The Solicitor General filed the brief in response to an
earlier request from the Supreme Court, which sought the Solicitor General’s
view on whether the 9th U.S. Circuit Court of Appeals might have erred in
finding some imprudent investment claims against retirement plan fiduciaries at
Edison International could be time-barred by the Employee Retirement Income
Security Act’s (ERISA) six-year limitations period.
By way of background, one of the duties of the U.S.
Solicitor General is to help determine the cases in which Supreme Court review
will be sought by the federal government, as well as to develop the positions
the government will take on certain issues before the court. The United States,
via the Solicitor General, is involved in approximately two-thirds of all the
cases the U.S. Supreme Court decides each year.
In this instance, the Solicitor General’s brief states
that the Tibble v. Edison case warrants the Supreme Court’s
review on the class action claim from plaintiff Glenn Tibble that the Edison
company was not acting in the sole interest of plan participants when it
selected higher-cost investment options from its retirement plan services
provider when lower-cost options were available.

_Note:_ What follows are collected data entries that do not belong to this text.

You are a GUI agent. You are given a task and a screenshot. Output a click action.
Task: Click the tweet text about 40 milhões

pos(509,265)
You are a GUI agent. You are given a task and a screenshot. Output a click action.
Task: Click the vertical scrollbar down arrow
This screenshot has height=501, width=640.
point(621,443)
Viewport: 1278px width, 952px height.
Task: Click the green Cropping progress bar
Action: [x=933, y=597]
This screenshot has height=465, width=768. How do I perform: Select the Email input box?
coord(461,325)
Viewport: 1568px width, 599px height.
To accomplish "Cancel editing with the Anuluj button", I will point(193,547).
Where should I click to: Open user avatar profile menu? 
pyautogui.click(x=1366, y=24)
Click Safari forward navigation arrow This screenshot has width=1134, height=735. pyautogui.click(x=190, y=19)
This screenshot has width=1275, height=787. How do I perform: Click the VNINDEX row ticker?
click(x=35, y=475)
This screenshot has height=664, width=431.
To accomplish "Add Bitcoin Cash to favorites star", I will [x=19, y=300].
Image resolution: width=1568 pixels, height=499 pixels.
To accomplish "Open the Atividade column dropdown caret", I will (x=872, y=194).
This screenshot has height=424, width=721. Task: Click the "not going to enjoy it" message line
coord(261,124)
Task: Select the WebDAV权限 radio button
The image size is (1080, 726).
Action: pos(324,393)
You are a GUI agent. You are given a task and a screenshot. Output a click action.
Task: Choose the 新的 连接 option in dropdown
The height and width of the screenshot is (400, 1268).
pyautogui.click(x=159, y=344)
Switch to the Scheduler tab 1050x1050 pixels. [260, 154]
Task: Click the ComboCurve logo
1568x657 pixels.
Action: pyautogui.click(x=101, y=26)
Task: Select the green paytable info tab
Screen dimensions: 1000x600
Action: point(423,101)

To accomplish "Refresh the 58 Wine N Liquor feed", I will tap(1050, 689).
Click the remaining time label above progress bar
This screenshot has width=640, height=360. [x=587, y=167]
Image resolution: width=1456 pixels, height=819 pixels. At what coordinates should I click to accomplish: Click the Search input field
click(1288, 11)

The case has a complicated procedural background, but court
documents show that, during the initial bench trial, a district court held that
Edison had breached its duty of prudence by offering retail-class mutual funds
as plan investments when identical lower-cost institutional funds were
available. But the court subsequently limited that holding to three mutual
funds that had first been offered to plan participants within the six-year
limitations period—meaning mutual funds placed on the plan menu more than six
years before the date of the ERISA-based complaint were excluded from the
decision.
Tibble and counsel appealed that decision to the 9th
Circuit, but the appeals court upheld the district court’s decision to limit
the settlement to the three mutual funds adopted within the ERISA limitations
period. This brings us up to the current brief, in which the Solicitor General
sides with Tibble on the argument that such claims should not be
time-barred—mainly due to the plan fiduciaries’ ERISA-mandated duty to
periodically review investment options.
The
plaintiff’s attorney in the Tibble case, Jerome Schlichter, of Schlichter,
Bogard & Denton, tells PLANADVISER that the brief also suggests a win on
another pending petition for certiorari filed in one of the firm’s
other cases, Tussey v. ABB Inc. The
Solicitor General refers to Tussey v. ABB Inc. in the
brief (page 22, in footnote 8), citing similarities between the cases
related to disloyalty and imprudence claims.
The original complaint addressed in the Solicitor
General’s Tibble brief alleged that Edison International had
placed 401(k) plan participants in high-cost retail mutual funds when cheaper,
institutional funds were available. In turn, according to the compliant, the
California-based utility company received a reduction on their recordkeeping
fees and other plan administration costs.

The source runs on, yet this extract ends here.